Finally, narratives’ shape-shifting capacities allow for multiple people to locate themselves in them, so they can fit multiple circumstances (Frank, Citation2010). It was this creative freedom afforded by the narratives presented which enabled participants to adapt the information within each storyline to fit their own cultural or contextual conditions. Therefore, rather than the information being disregarded as irrelevant, it could be constructed so that became fit for purpose, as was evidenced by the following sport psychologist’s response:

I think Sarah is right, the longevity narrative is a hard sell, especially now with a shorter Olympic cycle, because the narrative within our organization is that we don’t have time, and time out is expensive. But then, we could flip that longevity narrative on its head and be like, ‘We are worried about time out just like you are, so let’s take the time out strategically and build those elements of longevity into the program so we can stop them breaking down later’. I think that’d be good, I think that would work.
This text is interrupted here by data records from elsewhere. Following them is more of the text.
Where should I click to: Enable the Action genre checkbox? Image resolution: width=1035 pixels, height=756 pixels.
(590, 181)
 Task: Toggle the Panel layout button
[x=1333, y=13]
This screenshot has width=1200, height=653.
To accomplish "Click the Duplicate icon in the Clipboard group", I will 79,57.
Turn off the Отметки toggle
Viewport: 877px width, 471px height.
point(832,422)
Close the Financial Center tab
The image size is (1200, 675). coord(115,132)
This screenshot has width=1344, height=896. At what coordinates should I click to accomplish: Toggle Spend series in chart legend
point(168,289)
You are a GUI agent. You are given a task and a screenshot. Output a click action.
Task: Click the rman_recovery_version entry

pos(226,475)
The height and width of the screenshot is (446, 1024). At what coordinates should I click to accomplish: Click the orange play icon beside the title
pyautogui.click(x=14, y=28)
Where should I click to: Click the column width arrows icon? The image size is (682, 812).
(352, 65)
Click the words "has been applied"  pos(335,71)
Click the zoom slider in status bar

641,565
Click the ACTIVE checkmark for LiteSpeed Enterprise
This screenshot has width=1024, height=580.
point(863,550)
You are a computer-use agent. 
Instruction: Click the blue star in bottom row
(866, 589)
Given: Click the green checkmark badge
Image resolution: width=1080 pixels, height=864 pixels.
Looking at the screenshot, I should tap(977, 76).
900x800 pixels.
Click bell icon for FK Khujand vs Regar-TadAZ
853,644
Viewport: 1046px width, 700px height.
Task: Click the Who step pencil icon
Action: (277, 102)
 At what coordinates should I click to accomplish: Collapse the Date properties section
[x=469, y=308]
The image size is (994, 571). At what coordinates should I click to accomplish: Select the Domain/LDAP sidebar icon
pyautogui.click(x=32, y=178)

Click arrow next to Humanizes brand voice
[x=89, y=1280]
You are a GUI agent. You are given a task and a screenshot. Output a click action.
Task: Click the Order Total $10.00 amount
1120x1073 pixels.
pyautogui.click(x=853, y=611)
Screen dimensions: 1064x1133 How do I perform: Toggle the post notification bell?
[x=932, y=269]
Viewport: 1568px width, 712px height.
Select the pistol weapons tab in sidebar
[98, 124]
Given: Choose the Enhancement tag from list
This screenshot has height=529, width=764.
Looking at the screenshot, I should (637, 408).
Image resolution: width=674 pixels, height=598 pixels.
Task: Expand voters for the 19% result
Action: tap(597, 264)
Indeed, the memorable, compelling, imaginative, and shape-shifting capacities of narratives provide a fruitful avenue for facilitating both the impact and uptake of sport injury research by ultimately enhancing end-users’ potential to “take” the information on board.

Knowledge dissemination

The video narratives were indicated as being an effective and impactful form of disseminating sport injury research by translating it into a format that is engaging, relevant, and easily disposable. To begin, participants illustrated how the videos contained the type of information they wanted to engage with, thereby enhancing the videos disseminating capabilities, as they were deemed relevant, timely, and meaningful. One athlete reported:

I just don’t think there is enough out there on this sort of stuff. When I had my stress fracture, I was just frantically searching online for someone who had experienced it, but apart from finding out that it takes six weeks to heal, there wasn’t really anything about anyone’s experiences, and it would have been so nice to hear from an actual athlete, rather than like the NHS. So, I think a lot of athletes would engage with this.

Accessibility to the diverse injury perspectives depicted within the videos was also reported to be the type of information that could help positively contribute to the online injury media landscape. Participants reported how these diverse injury perspectives would be readily accepted and broadcasted, as they would help dilute the pervasive presence of the dominant resilience narrative of injury, which is continually promoted and perpetuated via online messages that depict “the glorification of the grind,” even though, it is “not common in everyone’s story.” Second, disseminating sport injury information through the medium of video was reported to provide a viable platform for the research to remain relevant and current within this culturally mediated climate. One performance manager depicted:

I think the videos are brilliant, and with the influence now of social media, they are the way to go, because this is the feedback that we are getting from athletes all the time that we need to update our education to match the platforms that they’re using. So, those short-form videos are great because athletes tell us this is what they are engaging with. So, in terms of getting a message across, that could be really positive, and I just think they’re really nicely neatly packaged.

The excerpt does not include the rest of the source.